Reclamar una deuda a un moroso en el extranjero

Si ya es complicado cobrar una deuda cuando el deudor se encuentra dentro de nuestro espacio geográfico, peor es cuando éste decide marcharse al extranjero. ¿Qué podemos hacer en estos casos? Reclamar una deuda a un moroso en el extranjero no debe porque convertirse en una tarea imposible.

Cuando estamos pendientes de cobrar una deuda y nuestro deudor se marcha al extranjero, tendemos a pensar que hemos perdido la batalla. La distancia, a veces contable en miles de kilómetros, nos puede llevar a tirar la toalla. Pensamos que es imposible el recobro de una deuda porque la distancia hace imposible cualquier tipo de gestión eficiente. Gran error. Rodearse de especialistas en este tipo de situaciones es algo crucial para reclamar una deuda en el extranjero con éxito.

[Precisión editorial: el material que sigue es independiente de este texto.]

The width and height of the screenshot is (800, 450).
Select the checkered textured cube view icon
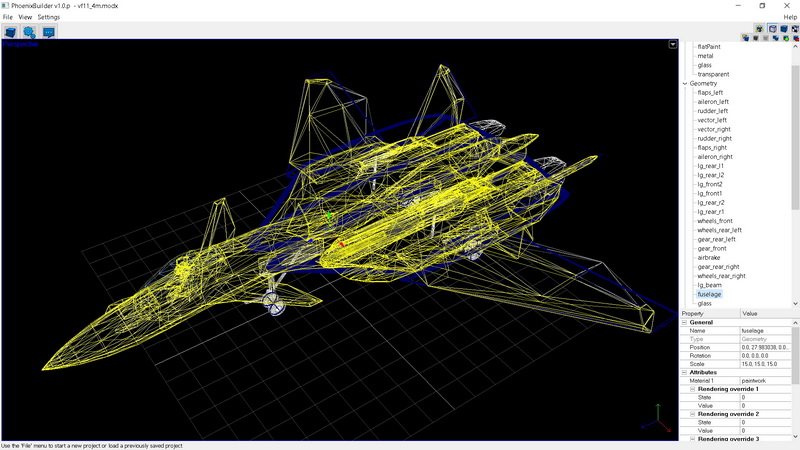[795, 28]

En un reciente estudio, 8 de cada 10 empresas afirmaban que uno de los temas que más preocupan tanto a empresas como autónomos en relación a posibles deudas de sus clientes es, precisamente, éste. Que el deudor se vaya al extranjero.  Y es que, en relación a este tema, la casuística es bien amplia. Por ejemplo, ¿Qué hacer si el moroso tiene nacionalidad en el extranjero y ha aprovechado la deuda para retornar a su país? Si el deudor tiene nacionalidad en el extranjero y además forma parte del Estado Miembro (excepto Dinamarca), lo más recomendable es acogerse al proceso monitorio europeo. Se trata de un procedimiento ágil, sencillo y eficaz para reclamar una deuda en el extranjero.

Este proceso tiene como objetivo procurar al acreedor de deudas dinerarias determinadas líquidas y vencidas, dentro del territorio de la Unión. Esto permite cobrar la deuda sin costes excesivos, con libre circulación de requerimientos europeos de pago a través de todos los Estados Miembros. Obviamente, también se puede demandar al moroso en el domicilio en España que te conste y seguir los procedimientos legales oportunos. En cualquier caso, contar con la gestión de una empresa de recobros es la mejor garantía para que estos procedimientos se lleven a cabo sin problema.

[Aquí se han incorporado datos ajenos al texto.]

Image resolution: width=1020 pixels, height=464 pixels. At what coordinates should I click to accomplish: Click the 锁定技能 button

También puede ocurrir otro caso, bastante recurrente. Que el moroso extranjero haya sido condenado por un tribunal español pero ha decidido marcharse al extranjero. ¿Cómo actuar en estos casos?  Y es que, debes saber que existe un mecanismo de cooperación entre países frente al deudor. O lo que es lo mismo, los juzgados del país del moroso extranjero reciben una orden de un juzgado español por lo que la cuenta bancaria puede ser embargada. A esto se le conoce como comisión rogatoria.

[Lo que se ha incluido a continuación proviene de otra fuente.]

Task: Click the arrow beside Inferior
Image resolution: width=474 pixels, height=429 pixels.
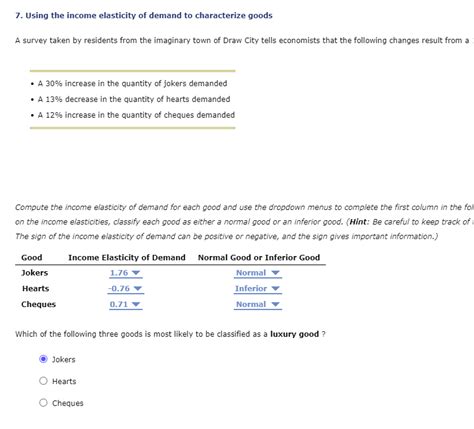Action: (275, 288)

Es un trámite complejo y duradero en el tiempo pero en estos casos nunca hay que perder la paciencia.  Y es que, en cualquiera de estos casos también, cuando se dictamina una resolución condenando al moroso a pagar lo que debe, más los correspondientes intereses, se inicia así la ejecución en la que se investiga si la persona tiene bienes y se procede al embargo, si procede.